自身の表層や深層に潜む多くの感情を、「不特定」の誰かに伝えたいという欲求があったとする。

ある人はそれを文章に綴り、ある人はそれを絵として描き、ある人はそれを料理や裁縫やスポーツに変える。

そして、それらは時として商品となり、作品となり、商売をもたらす。

僕はハサミを使って、多くの人の髪に触れることで、自分の感情の出口を見つけ、生きるという行為を続けるために不可欠なバランスを身につけてきた。

美容師という仕事はとても技術的なようでいて、じつは違う。

髪を引き出してハサミを開閉するという一連の運動は、さほど重要ではなく、僕らの仕事は、どれだけ多くの知識が解放されたかによって、そのクオリティが決定される。

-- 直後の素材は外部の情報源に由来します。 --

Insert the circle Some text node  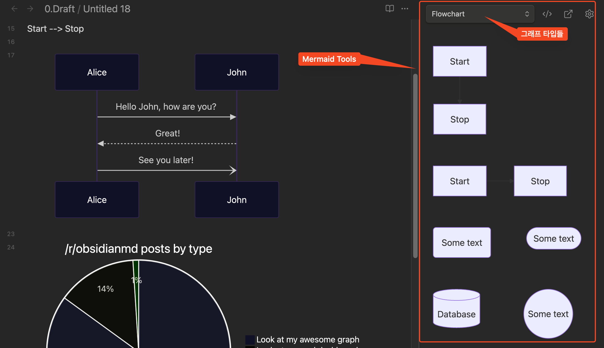click(x=548, y=314)
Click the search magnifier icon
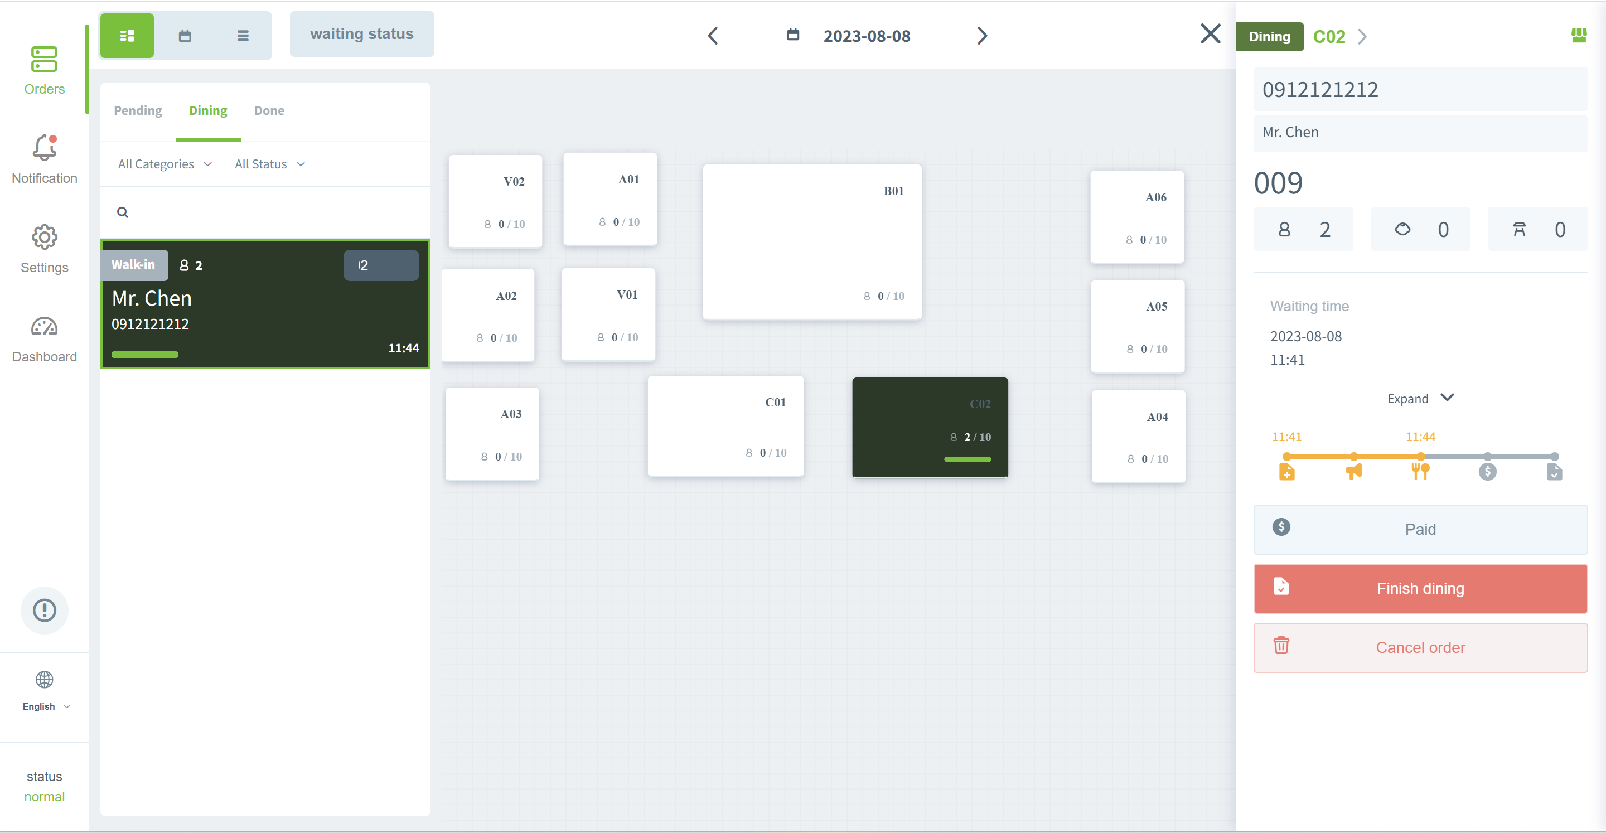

そして知識というものの根幹は、やはり感情に起因し、それらは多くの欲求によって濃縮されていくのだ。

そういう話かい?いや違う。

つまり、感情を解放するために、じつに様々な手段が選ばれ、その表現は解放者の中に深く根付いた多くの欲求によって具現化されていく。そして、それらはすべて例外なく、解放者の人格を超えることのないレベルで相手に伝わるのだ。

そうやって伝わってくる解放者の感情が、どうにも抗えないほど全身を支配してしまうものがあるとして、僕にとっては、それが音楽なんだ。

要するに、そういう話だ。

あるバンドが、突然そんなふうにして僕の人生に妙な衝動を残してしまった。

始めは小さく残る程度の足跡だったものが、いつのまにか大きな痣のようになって僕の中に染み付いている。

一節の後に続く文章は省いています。